A good fencing team isn’t always what people think of when they look at Cal Poly sports.
Still, Cal Poly’s fencing club, though not funded by the school, is one of the best teams in the state, regularly beating NCAA teams in tournaments. Last year, Cal Poly took first place in a California all-club tournament. The team also placed second among 15 schools in the West Coast Invitational, a national tournament.
This year, the team is only a few points behind UC Davis to get the top spot once again.
No one knows exactly when the club was started, but the story, as told by head coach Eric McDonald, 49, is that the club consisted of four members and one set of basic equipment when he joined in 1992.
McDonald came to Cal Poly after a long background in fencing. In 1976, he and a few friends in Visalia became interested in fencing after seeing “The Three Musketeers.” They checked out their library’s only book on fencing and began to teach themselves how to fence.
“I whittled down a broomstick to the correct length and started to teach myself following the instructions in the book,” McDonald said.
Eventually, McDonald and his friends got their first set of equipment in Fresno.
Luckily for McDonald, New Zealand’s under-20 national champions moved to his neighborhood and began to teach him and his friends how to fence. McDonald later moved on to UC Santa Barbara, where he was the fencing team captain and began to coach after graduation.
He came to Cal Poly in 1992 to get his Master’s in business administration and helped the existing club begin to flourish.
From there, McDonald coached the club and developed the program to what it is today. Currently, the fencing club has between 40 and 60 active members at a time.
“The difference between us and the NCAA teams is that they get money and they recruit fencers who already have experience. Our fencers come to us with no experience and so in three years, we have to turn them around and get them to that level,” McDonald said.
On March 7, the club competed in the All-Cals Tournament at UCLA, where several members took top spots in foil, epee and saber individual and team events. The tournament, which is open to every college student who fences in California, will be held at Cal Poly next year.

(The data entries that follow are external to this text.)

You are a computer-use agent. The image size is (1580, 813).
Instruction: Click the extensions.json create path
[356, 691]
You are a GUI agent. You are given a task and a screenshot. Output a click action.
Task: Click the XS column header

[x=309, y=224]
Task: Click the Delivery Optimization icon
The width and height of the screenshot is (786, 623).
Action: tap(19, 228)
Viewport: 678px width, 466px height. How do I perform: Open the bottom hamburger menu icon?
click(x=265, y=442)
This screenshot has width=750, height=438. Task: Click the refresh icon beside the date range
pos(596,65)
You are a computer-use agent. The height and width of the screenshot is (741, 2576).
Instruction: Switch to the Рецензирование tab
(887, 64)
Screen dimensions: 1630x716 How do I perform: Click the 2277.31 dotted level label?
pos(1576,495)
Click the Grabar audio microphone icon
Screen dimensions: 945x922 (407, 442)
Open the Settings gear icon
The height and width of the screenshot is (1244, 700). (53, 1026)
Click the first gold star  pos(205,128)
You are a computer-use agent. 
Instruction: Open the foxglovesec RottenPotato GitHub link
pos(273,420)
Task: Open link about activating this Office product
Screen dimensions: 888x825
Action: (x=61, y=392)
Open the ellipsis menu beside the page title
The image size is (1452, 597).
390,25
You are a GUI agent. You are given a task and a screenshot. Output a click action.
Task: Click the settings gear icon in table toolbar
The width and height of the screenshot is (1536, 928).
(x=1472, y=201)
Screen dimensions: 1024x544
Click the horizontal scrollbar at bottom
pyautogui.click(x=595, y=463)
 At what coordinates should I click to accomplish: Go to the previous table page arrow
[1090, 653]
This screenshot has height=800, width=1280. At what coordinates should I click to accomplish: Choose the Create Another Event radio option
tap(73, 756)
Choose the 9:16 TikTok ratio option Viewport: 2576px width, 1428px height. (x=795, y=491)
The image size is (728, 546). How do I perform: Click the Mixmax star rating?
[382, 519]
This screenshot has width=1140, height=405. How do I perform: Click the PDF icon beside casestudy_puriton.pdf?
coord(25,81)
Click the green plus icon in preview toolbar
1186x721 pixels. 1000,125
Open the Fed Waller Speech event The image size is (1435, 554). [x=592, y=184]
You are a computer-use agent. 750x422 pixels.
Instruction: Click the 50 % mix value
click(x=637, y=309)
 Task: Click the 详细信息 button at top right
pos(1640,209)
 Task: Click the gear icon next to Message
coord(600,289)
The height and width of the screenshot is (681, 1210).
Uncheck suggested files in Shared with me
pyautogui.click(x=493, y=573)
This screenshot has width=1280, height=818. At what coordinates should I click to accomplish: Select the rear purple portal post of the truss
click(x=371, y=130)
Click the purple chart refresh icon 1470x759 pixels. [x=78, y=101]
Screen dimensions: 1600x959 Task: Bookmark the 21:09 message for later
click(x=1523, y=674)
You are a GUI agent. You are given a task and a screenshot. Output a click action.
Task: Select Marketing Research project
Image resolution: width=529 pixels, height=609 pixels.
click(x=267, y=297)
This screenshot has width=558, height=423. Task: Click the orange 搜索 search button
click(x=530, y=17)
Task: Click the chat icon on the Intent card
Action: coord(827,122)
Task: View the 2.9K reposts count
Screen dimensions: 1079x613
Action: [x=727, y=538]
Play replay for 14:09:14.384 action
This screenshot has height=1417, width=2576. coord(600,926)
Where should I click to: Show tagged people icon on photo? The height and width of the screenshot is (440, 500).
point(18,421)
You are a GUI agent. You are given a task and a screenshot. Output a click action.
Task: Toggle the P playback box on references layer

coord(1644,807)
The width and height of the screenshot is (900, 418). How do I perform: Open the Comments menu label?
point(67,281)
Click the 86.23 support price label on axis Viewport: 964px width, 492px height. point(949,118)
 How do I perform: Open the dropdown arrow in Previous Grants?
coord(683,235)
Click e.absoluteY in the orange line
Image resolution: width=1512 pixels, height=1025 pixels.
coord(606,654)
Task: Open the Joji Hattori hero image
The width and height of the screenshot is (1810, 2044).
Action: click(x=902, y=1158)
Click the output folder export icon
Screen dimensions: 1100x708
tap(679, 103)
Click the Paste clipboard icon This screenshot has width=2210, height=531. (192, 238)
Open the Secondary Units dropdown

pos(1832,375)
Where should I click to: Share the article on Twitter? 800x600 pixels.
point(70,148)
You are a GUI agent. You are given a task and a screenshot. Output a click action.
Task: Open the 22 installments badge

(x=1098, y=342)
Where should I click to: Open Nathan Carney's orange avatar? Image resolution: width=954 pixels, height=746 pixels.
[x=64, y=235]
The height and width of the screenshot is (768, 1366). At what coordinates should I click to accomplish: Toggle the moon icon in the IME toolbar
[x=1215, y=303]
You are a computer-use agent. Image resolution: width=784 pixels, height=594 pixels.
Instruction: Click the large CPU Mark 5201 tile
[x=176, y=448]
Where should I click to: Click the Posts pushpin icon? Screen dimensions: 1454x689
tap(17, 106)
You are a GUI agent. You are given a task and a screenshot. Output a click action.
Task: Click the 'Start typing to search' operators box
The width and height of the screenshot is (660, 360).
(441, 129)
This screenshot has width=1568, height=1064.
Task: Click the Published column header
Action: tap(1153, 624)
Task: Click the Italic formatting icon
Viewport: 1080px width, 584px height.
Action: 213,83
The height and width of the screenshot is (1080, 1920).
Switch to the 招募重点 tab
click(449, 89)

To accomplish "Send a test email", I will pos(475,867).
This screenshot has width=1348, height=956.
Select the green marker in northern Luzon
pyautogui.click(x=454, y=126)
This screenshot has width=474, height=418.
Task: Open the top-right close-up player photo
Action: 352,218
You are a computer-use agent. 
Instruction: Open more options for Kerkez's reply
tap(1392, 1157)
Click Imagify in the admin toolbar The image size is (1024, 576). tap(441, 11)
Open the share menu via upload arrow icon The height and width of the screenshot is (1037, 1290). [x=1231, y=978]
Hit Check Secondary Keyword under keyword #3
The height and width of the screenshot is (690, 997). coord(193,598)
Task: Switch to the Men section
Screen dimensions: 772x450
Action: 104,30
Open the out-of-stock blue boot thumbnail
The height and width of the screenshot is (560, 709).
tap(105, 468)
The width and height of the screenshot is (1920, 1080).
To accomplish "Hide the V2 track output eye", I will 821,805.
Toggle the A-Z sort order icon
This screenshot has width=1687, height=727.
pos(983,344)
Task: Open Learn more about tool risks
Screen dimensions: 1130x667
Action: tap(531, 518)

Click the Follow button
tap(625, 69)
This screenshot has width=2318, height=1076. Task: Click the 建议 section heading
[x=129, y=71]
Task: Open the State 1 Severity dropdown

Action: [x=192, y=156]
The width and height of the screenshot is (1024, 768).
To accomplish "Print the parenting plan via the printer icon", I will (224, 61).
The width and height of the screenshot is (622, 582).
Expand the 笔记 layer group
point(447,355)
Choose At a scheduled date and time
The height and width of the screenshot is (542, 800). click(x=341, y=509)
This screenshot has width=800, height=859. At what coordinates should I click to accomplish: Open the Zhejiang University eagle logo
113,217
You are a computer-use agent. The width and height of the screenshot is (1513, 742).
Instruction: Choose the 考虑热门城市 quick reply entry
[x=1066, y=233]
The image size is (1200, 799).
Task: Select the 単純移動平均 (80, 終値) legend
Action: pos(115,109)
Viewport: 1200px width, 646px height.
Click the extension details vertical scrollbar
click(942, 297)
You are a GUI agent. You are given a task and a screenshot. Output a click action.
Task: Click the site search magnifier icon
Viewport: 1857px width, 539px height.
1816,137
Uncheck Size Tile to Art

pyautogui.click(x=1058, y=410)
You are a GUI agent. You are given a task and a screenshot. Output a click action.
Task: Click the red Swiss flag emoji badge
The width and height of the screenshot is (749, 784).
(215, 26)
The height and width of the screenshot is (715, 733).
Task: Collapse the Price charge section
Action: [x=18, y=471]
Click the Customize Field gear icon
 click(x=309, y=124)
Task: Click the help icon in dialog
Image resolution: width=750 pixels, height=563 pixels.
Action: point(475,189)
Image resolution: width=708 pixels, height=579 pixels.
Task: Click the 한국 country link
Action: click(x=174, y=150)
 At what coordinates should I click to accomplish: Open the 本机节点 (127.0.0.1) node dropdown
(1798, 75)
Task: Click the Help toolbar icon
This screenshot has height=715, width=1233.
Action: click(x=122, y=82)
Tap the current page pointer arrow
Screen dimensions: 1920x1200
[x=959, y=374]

The club is funded by dues, fundraisers, money made from tournaments and Associated Students Inc.’s sports club grant, which provides equipment for all of its members.
Providing for members is not an easy feat, since the sport is completely equipment-based and equipment costs hundreds of dollars.
All of its coaches are volunteers, many of whom are Cal Poly and club alumni, who teach everyone from the very beginners to all skill levels in foil, epee and saber. At any given point, there are about seven classes being taught.
Tim Baldwin, a mechanical engineering freshman, got into fencing during high school when he took fencing for high school physical education credit. He immediately sought out the fencing team when he started in the fall.
“It was one of the reasons I came to Cal Poly,” said Baldwin said, now the club’s historian and webmaster.
Mary Phillips, a city and regional planning graduate student, has been in the club for seven years. She first saw a flier for the club in her dormitory and said to herself, “I want to go.”
She now teaches the beginners’ class.
“I really like having the opportunity to give back to the club because I’ve learned so much from being here. I’m glad that I can give that to someone else,” Phillips said.
“The most important thing is that the fencers build camaraderie,” Phillips said. “We’re friends both inside and outside of the club. It’s both learning the sport of fencing and appreciating the sport as well as becoming friends and members of the team.”
Many of the club’s members and coaches were inspired to start fencing because of movies.
Nicole Bowers, now a Cal Poly alumna and a coach for the club, decided to join because she thought it would be much like the simulated sword fighting in movies like “Zorro” and “Star Wars.” Other members were inspired by “Princess Bride,” although most now agree that the majority of fencing in movies is highly inaccurate.
“It’s much better than (in) the movies,” Bowers said.
The fencing club meets in Mott Gym from 8 to 11 p.m. every Tuesday and Thursday.